--- Data to examine Enclosed Below ---

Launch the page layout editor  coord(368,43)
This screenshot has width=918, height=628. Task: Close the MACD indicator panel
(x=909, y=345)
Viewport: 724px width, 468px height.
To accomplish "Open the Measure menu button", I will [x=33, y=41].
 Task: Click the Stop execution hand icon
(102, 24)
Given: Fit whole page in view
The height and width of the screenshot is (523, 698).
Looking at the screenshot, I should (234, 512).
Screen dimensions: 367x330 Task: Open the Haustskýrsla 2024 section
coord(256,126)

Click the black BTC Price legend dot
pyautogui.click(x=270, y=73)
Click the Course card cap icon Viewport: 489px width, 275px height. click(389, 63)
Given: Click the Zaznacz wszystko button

--- End of Enclosed Data to examine ---

What is expected: Please copy, word for word, every line from the first line of the records through the line containing "Given: Fit whole page in view", with both of those lines included and nothing else.

Exercise output:
Launch the page layout editor  coord(368,43)
This screenshot has width=918, height=628. Task: Close the MACD indicator panel
(x=909, y=345)
Viewport: 724px width, 468px height.
To accomplish "Open the Measure menu button", I will [x=33, y=41].
 Task: Click the Stop execution hand icon
(102, 24)
Given: Fit whole page in view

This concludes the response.